§ **EXERCISE REQUIREMENTS**:
a - In the essay about the trip to Senegal, what failed to arrive with the writer's partner?
b - Extend the essay about the trip to Senegal, picking up after its final sentence.

§ **TEXT SECTION**:
A Matter of Attitude…

“You keep pushing me into the deep end of the pool”, my partner said half jokingly. “And you keep swimming”, I replied with a smile. Of all our adventures together, Senegal was the deepest pool. After traveling 20+ hours, he arrived at a place where he doesn’t speak the language, doesn’t know anyone, nothing is familiar and nothing works as expected. To add insult to injury, his luggage didn’t arrive with him. Neither of us expected our romantic getaway to turn into such an intense alternate reality immersion. It was one of those experiences that could make or break a relationship. We could’ve chosen to be tourists, but that’s not how I roll.
Senegal tried my patience, at first. Because of that, our communication improved and our relationship deepened. It pushed my boundaries and made me aware of ones I didn’t know I have. I became more self aware and assertive. It trashed my preconceived ideas of what works and what doesn’t. As a result, I learned new ways of doing things, became more resourceful and resilient.
Throughout the challenges, my partner was very patient, flexible, curious and loving. I often thought “he’s either totally in love with me, or secretly plotting for my cold blooded murder”. I’m still alive, so it must be love!
Travel is life on steroids! Things happen faster, deeper, more intensely and more frequently. The rule of life, and travel, is there are no rules. You constantly have to improvise, adapt and be creative. You also learn a lot more. Sometimes it’s like drinking from a fire hose.

§ **SUPPLIED RECORDS**:
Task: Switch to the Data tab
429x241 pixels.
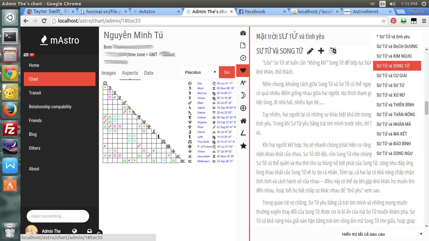Action: (x=149, y=73)
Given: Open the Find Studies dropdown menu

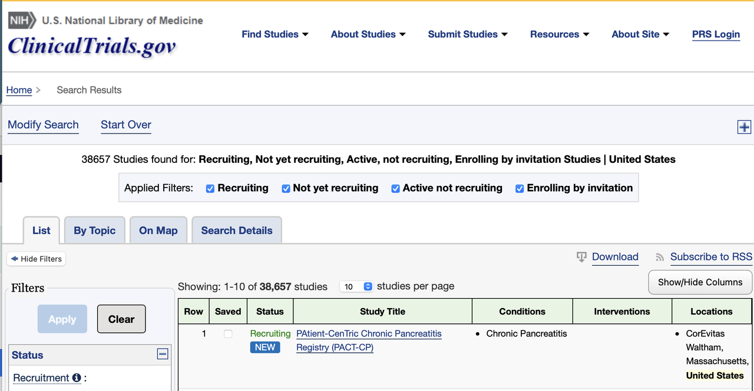Looking at the screenshot, I should tap(275, 34).
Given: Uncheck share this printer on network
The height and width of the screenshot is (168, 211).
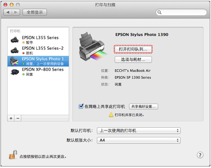Looking at the screenshot, I should point(81,106).
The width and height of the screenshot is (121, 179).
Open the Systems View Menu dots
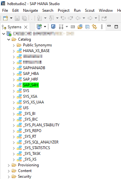pos(102,27)
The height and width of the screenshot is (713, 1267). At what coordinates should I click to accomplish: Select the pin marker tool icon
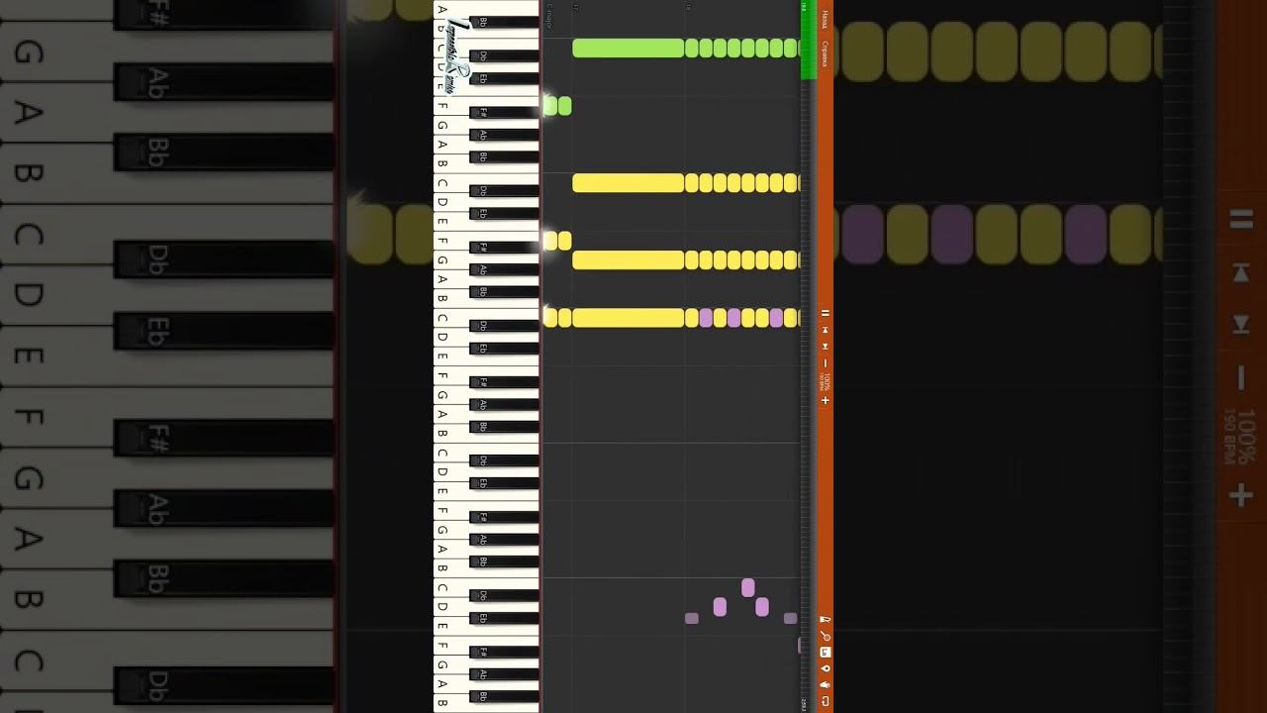pos(826,637)
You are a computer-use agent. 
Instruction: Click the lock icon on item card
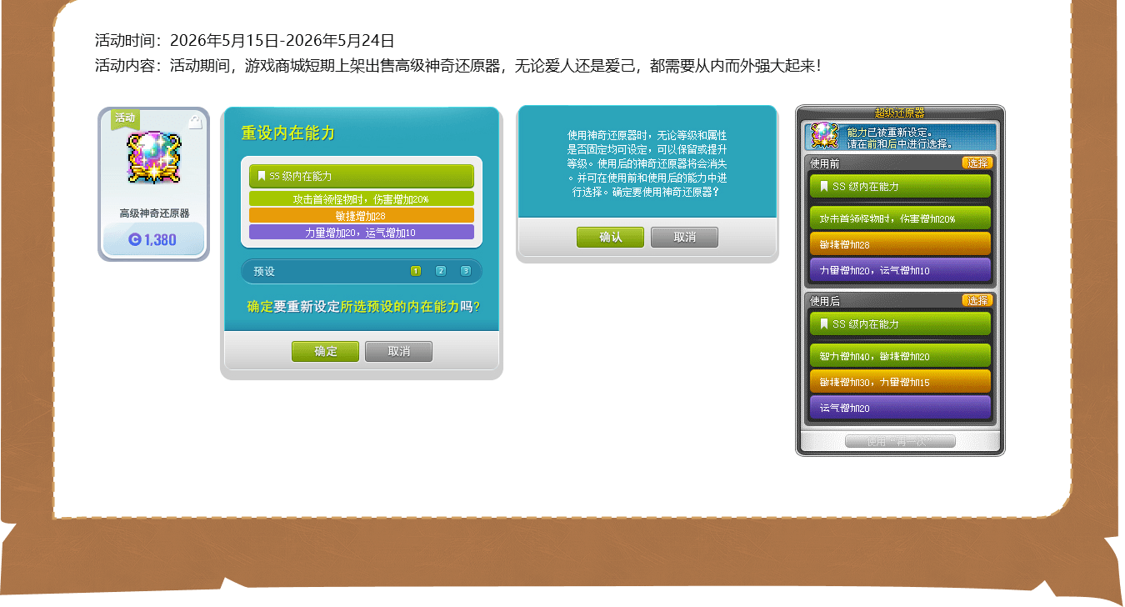tap(195, 122)
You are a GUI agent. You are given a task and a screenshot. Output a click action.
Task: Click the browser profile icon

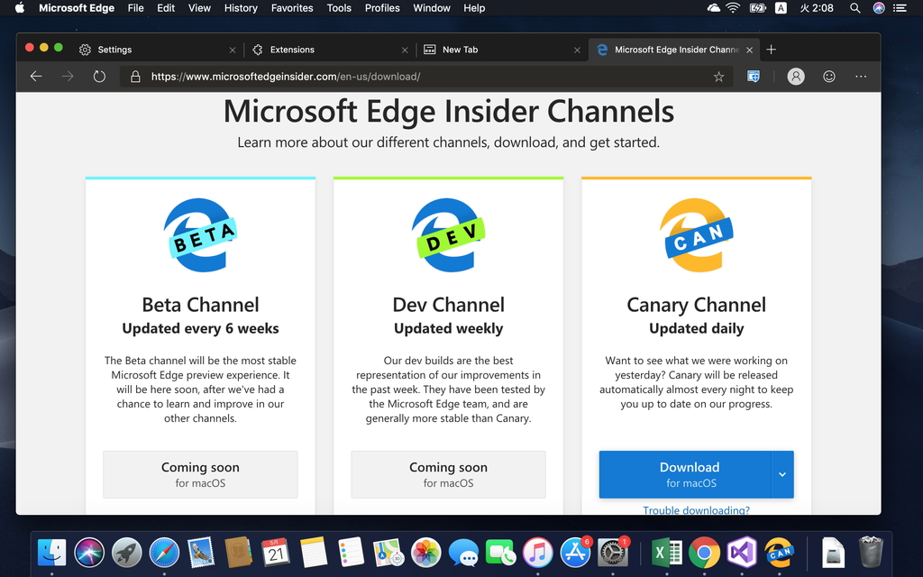coord(796,77)
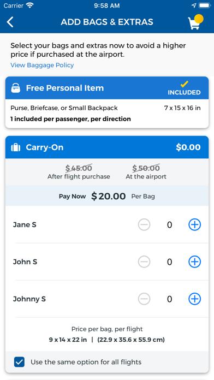Open the shopping cart icon
The width and height of the screenshot is (214, 380).
click(195, 22)
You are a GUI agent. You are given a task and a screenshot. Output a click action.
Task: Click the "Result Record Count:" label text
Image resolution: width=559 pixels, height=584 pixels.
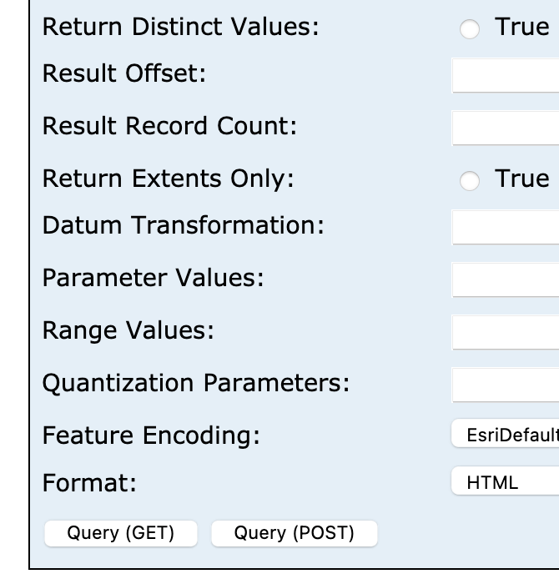tap(169, 126)
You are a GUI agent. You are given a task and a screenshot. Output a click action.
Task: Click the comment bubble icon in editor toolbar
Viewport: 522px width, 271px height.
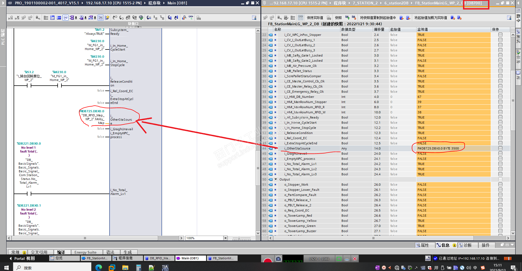[x=66, y=18]
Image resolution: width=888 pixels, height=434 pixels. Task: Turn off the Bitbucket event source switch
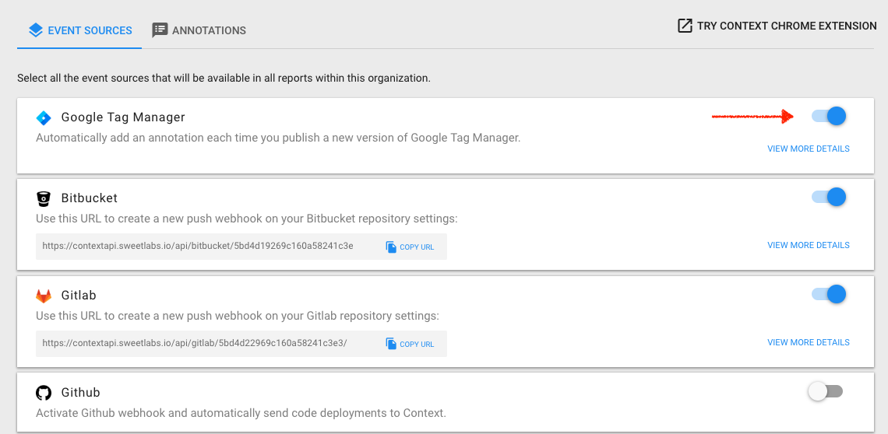point(829,197)
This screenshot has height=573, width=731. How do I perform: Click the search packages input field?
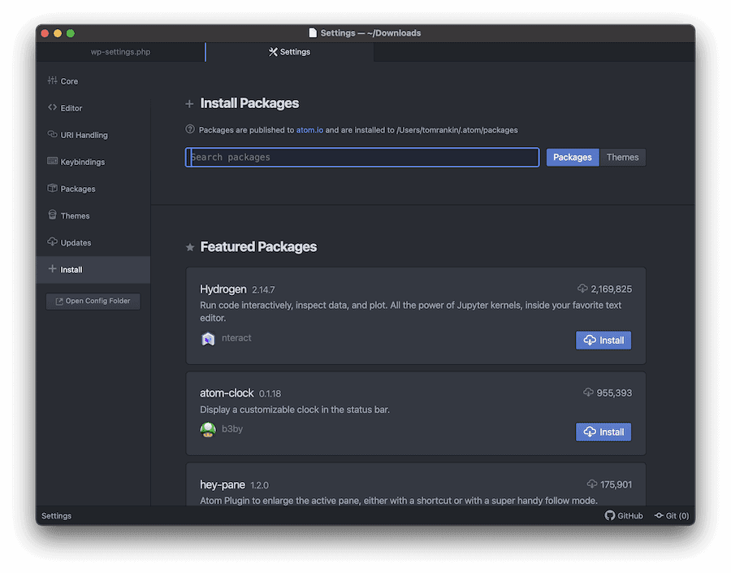tap(361, 156)

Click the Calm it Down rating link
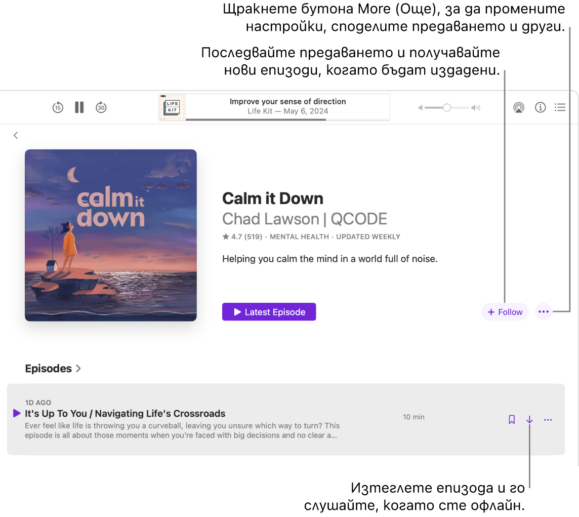tap(242, 236)
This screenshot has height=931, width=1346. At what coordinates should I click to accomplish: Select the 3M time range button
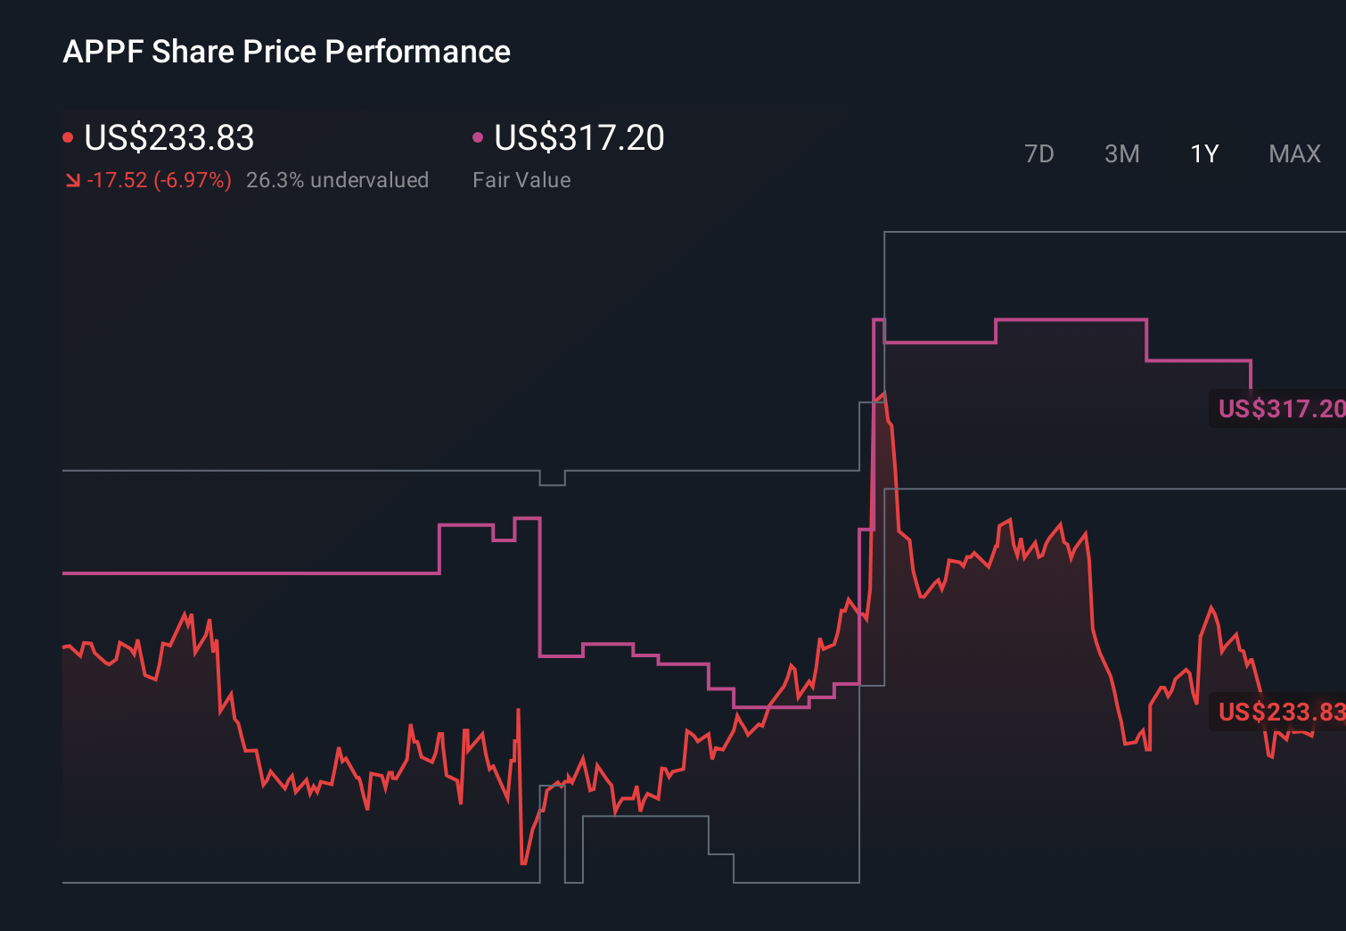(1121, 153)
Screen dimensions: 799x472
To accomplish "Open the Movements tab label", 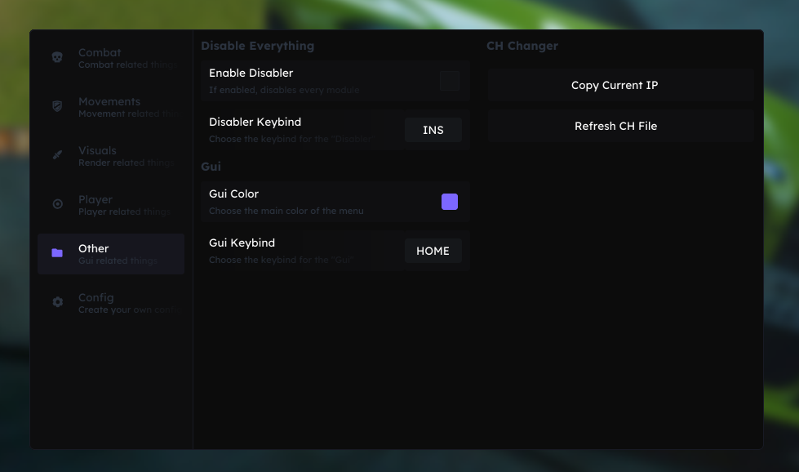I will click(109, 102).

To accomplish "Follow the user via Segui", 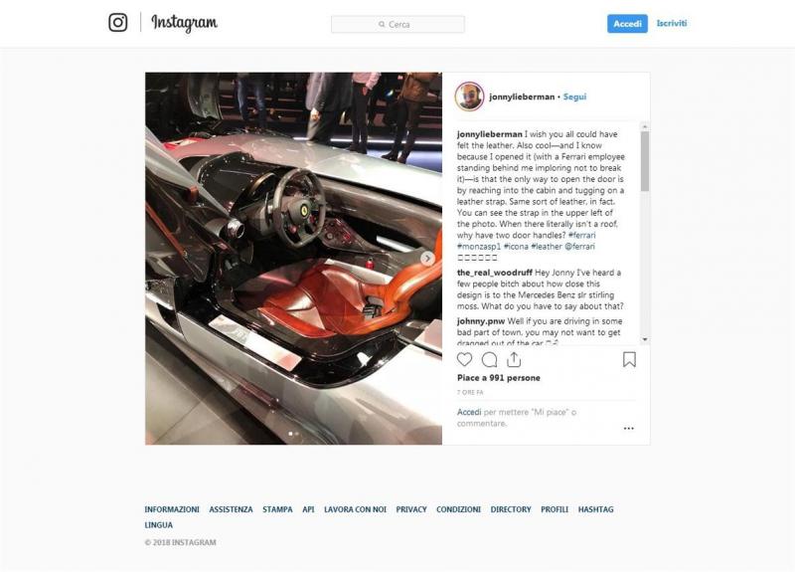I will pos(574,96).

§ **ANSWERS GIVEN**:
a - His luggage.

b -
While western communities are trying to live sustainably, struggling with undoing all the damage caused by excessive industrialization, Senegalese villages are still living in harmony with Nature. A very different system from what we’re used to. I think it’s better. Sadly, many believe it’s a bad thing.
When I was attached to my expectations, I was constantly feeling guilt, disappointment and frustration.
When I stopped worrying about my beloved’s experience, trusted that he can take care of himself and focused on my well-being and happiness in the here and now, we were both happy. I was able to give from a full cup, communicate authentically and be a better company. This provided a safe space for him to be more vulnerable and open. Which deepened our relationship.
We don’t live in the same place, not even on the same continent. He got to live “a month in the life of Hala”. Experiencing it first hand is completely different from hearing about it.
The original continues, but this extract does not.